Ronnie Tjampitjinpa (Pintupi born c. 1943)
It wasn't until March 1972 that Bardon became aware of Ronnie's presence amongst the artists who were working in the Great Painting room. Under the tutelage of Uta Uta, his father's younger brother, Ronnie tentatively began experimenting with a raft of new materials. Driven by a desire to express his knowledge and experience of ritual amongst his cultural peers, Ronnie's first paintings are replete with overt depictions of finely decorated ceremonial objects. (Luke Scholes, 2011)

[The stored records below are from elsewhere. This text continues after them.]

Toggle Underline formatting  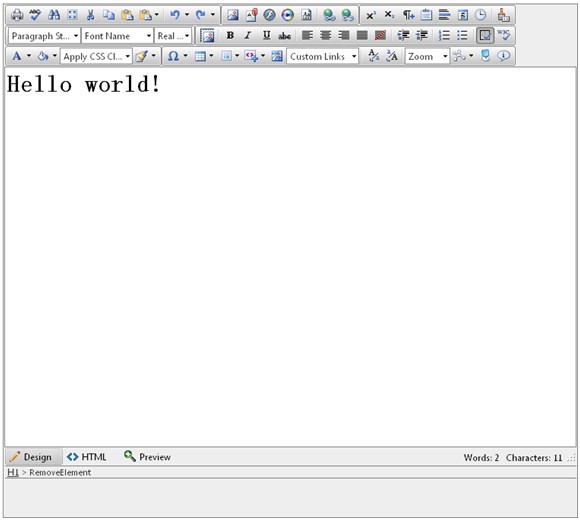tap(266, 36)
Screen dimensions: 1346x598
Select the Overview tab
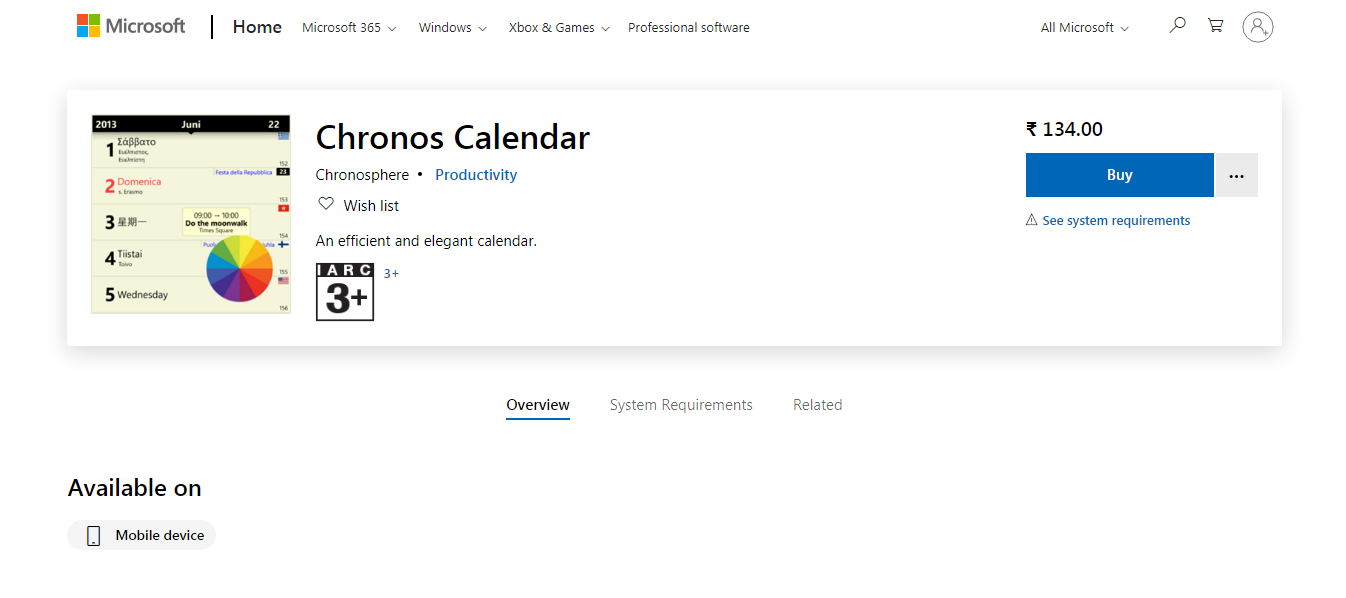coord(538,405)

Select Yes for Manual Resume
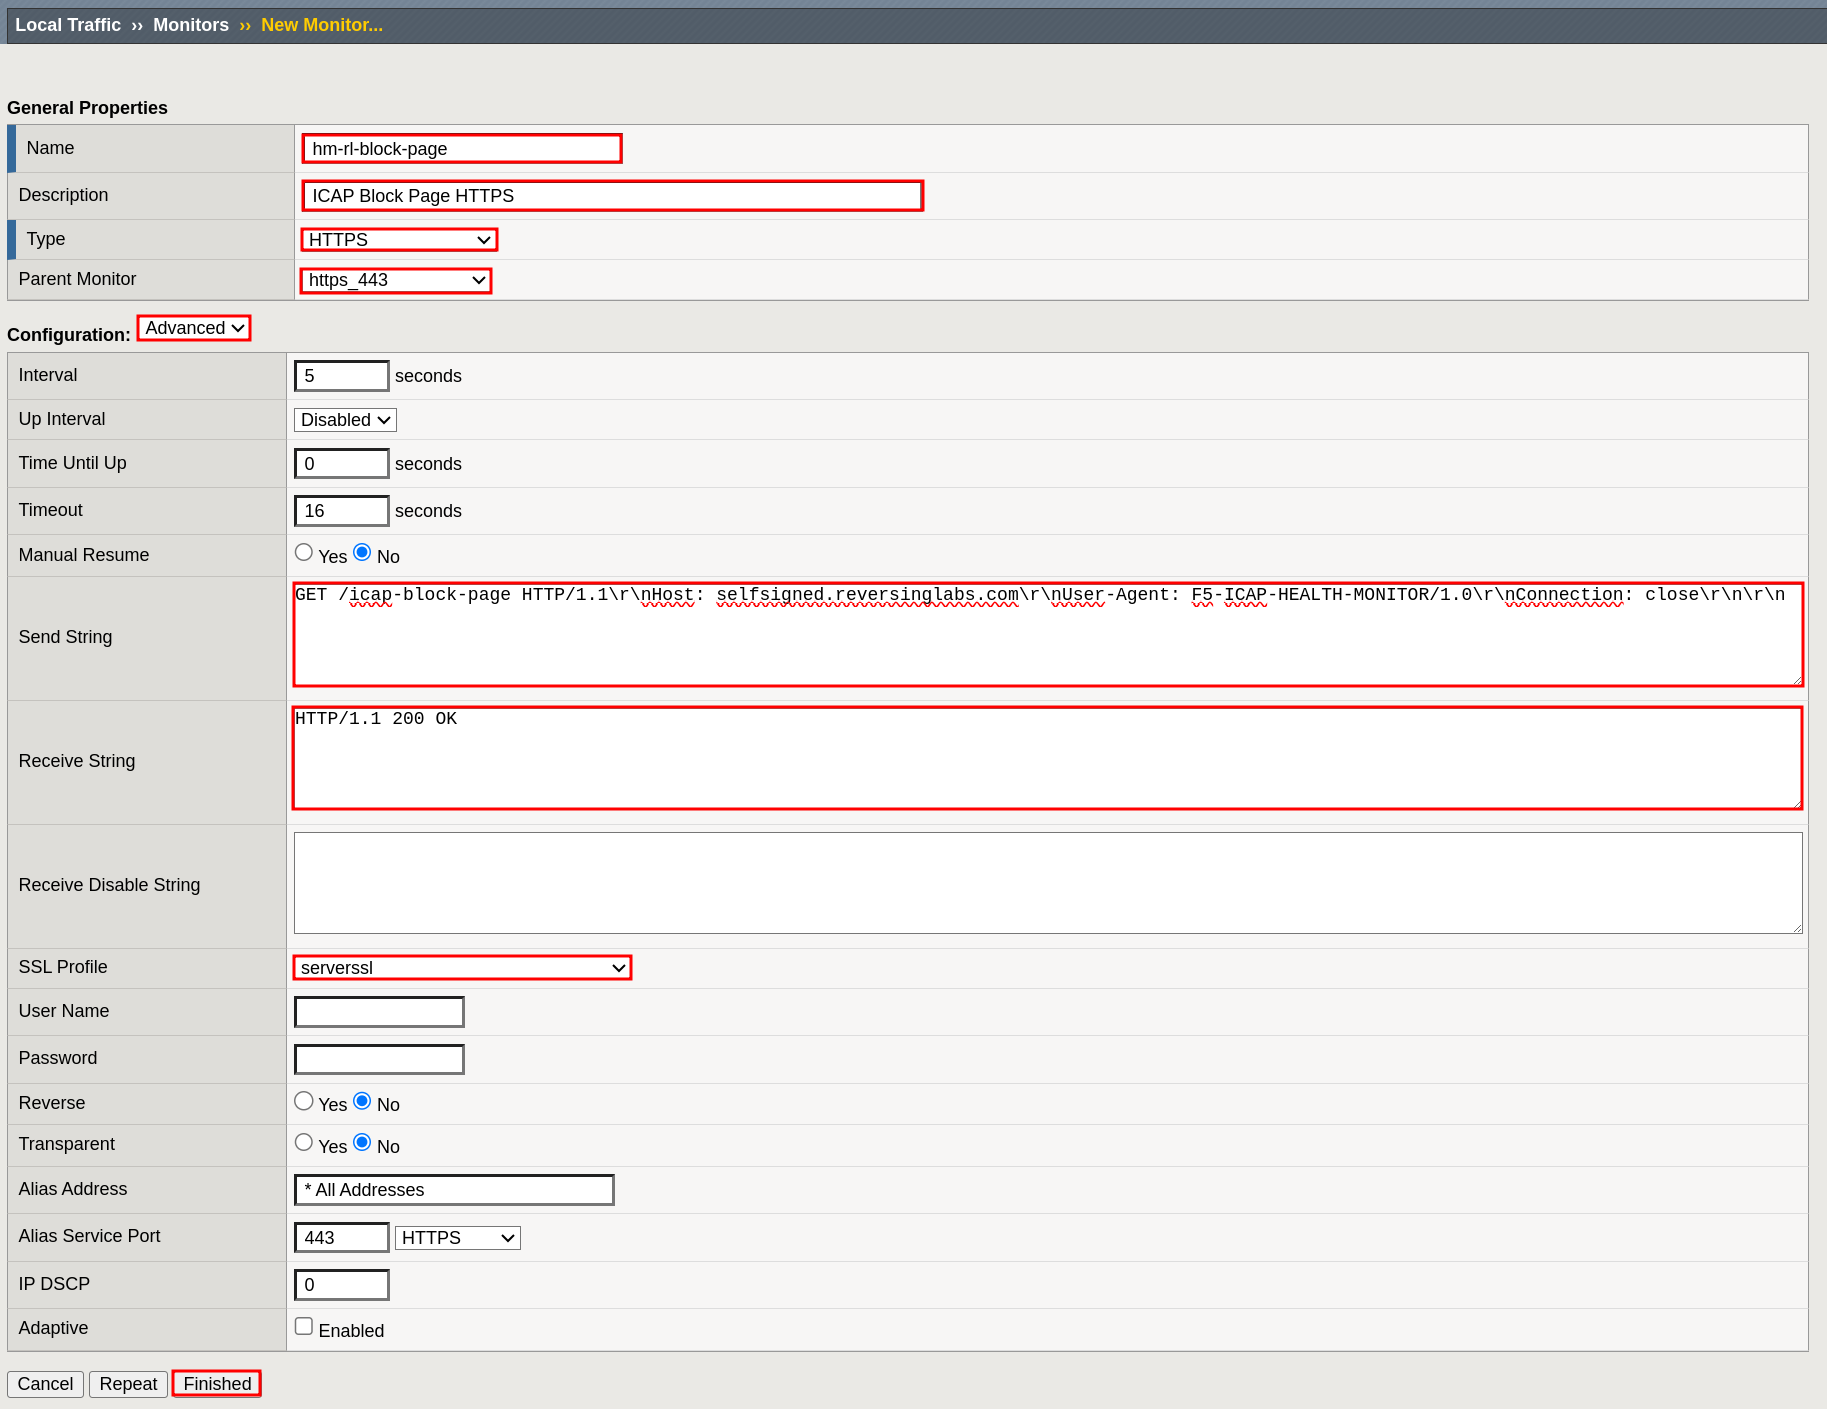point(304,553)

Ronnie was born near the site of Muyinnga and was initiated at Yumari, near his birthplace. Ronnie and his younger brother Smithy Zimran came in from the bush at Yuendumu and later joined their relatives in Papunya, where he worked for a while as a labourer. He was one of the Pintupi men who gathered on the verandah of Geoffrey Bardon's flat before joining others in the Men's Painting Room and producing works that sometimes disclose aspects of men's ritual.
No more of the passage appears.